Monday, 20 February 2012

Braised chicory with Roquefort


Having spent the last 10 days in France it's struck me again what a mystery it is that you can't order more vegetable-based dishes in French restaurants. It's not that they don't have the produce. Down in the Languedoc they have gorgeous leeks right now and great bagfuls of chicory which is something you rarely find in the UK - or not at a reasonable price. Yet the only greenery most restaurants seem to offer - and have done for the past umpteen years - is salade de chèvre chaud (grilled goats' cheese salad).

Anyway I took advantage of some very good prices (about €2.50 a kilo) to buy 5 heads of chicory to make a side dish to go with yesterday's roast chicken. This is roughly the recipe.

Braised chicory with Roquefort
Serves 4-6
5-6 heads of chicory
1 tbsp lemon juice
2 tbsp olive oil
20g butter
About 125ml chicken or vegetable stock
50g Roquefort or other blue cheese. Or almost any leftover cheese for that matter - Comté would be good.

Cut the heads of chicory in half lengthwise and remove any damaged outer leaves. Fill a large shallow pan with water, bring to the boil and add the lemon juice to stop the chicory discolouring. Add the chicory, reduce to a simmer and cook for 4-5 minutes then remove with a slotted spoon.

Discard the water from the pan, add the oil and then the butter. Once melted lay the halved chicory heads in the pan and fry until well browned, turning them carefully halfway through so as not to break them up. Lay them cut side upwards in a shallow baking dish, pour over the stock and crumble over the cheese. Cook alongside whatever roast you're cooking for another 10-15 minutes until the cheese is lightly browned and the stock pretty well evaporated.

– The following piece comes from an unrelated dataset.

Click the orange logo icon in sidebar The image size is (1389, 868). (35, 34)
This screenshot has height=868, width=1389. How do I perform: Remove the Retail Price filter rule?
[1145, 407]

I also made a dish of leeks vinaigrette for which I posted a recipe on the blog a couple of years ago. Good to be reminded how good it is though and leeks are very tasty at the moment.

Sunday, 5 February 2012

Dukka (or Dukkah)


If you're someone who never manages to use up the nuts or spices you buy for a recipe dukka (aka dukkah) could be your salvation. Basically it's a ground up mixture of roasted nuts, spices and dried herbs in which to dunk bread or raw vegetables. It appears to originate from Egypt though has become very fashionable in Australia. And it's dead tasty.

To keep down the cost if you're making it from scratch buy one of those packs of mixed chopped nuts. I'm not mad about their flavour normally but if you roast them and mix them with spices they taste fine - just nicely nutty. And - hopefully it doesn't need saying by now - buy your spices from a ethnic grocer rather than from the supermarket. You'll pay a fraction of the price.

Makes about 250g mix - enough to feed a group of six to eight though obviously check no-one has a nut allergy.

100g chopped mixed nuts
75g sesame seeds
25g coriander seeds
10-12g cumin seeds
1 level tsp dried oregano
1 level tsp sea salt
1/2 tsp black peppercorns

Preheat the oven to 180°C/350°F/Gas 4

Spread the nuts and seeds on separate baking trays or tins and roast them in the oven until lightly coloured and fragrant - about 7-8 minutes for the nuts, 4-5 minutes for the coriander and seeds and 3-4 minutes for the sesame seeds. (It might sound a faff roasting them separately but you don't want to overcook them. You could toast the cumin seeds in a dry frying pan if you like. The main thing is to watch them like a hawk).

Set the nuts and spices aside to cool. Put the nuts and peppercorns into a food processor or spice grinder, pulse a few times then add the coriander, cumin and sesame seeds and oregano and salt and pulse again. Don't overdo it - you want a rough textured mixture that looks like coarse breadcrumbs (see below). If you haven't got a food processor you could use a pestle and mortar to grind everything up but that's obviously harder work.

Serve with good olive oil, chunks of bread or warm pitta bread and raw veg like carrots and radishes. It's also great as a sprinkle over roast vegetables or you can use it as a coating for soft goats' cheeses - or a topping for roast fish. You could add a few chilli flakes if you want to spice it up but this version is better for kids (provided, just to stress it again, they're not allergic to nuts).

You can keep any leftover dukka for a week or two in an airtight tin or plastic box though you might want to refresh it in the oven for 2-3 minutes before you serve it.


By the way the beetroot dip in the rather messy pic above (suddenly remembered I should snap it half way through eating it) is made from a couple of vac-packed beets - a recipe I adapted from Stephen Markwick's A Well-Run Kitchen. You simply chop them up and whizz them with 2 tbsp Greek yoghurt, 1 tbsp balsamic vinegar, about a teaspoon of ground roast cumin, a pinch of hot pimenton or cayenne pepper and 3 tbsp olive oil and season well with salt and pepper.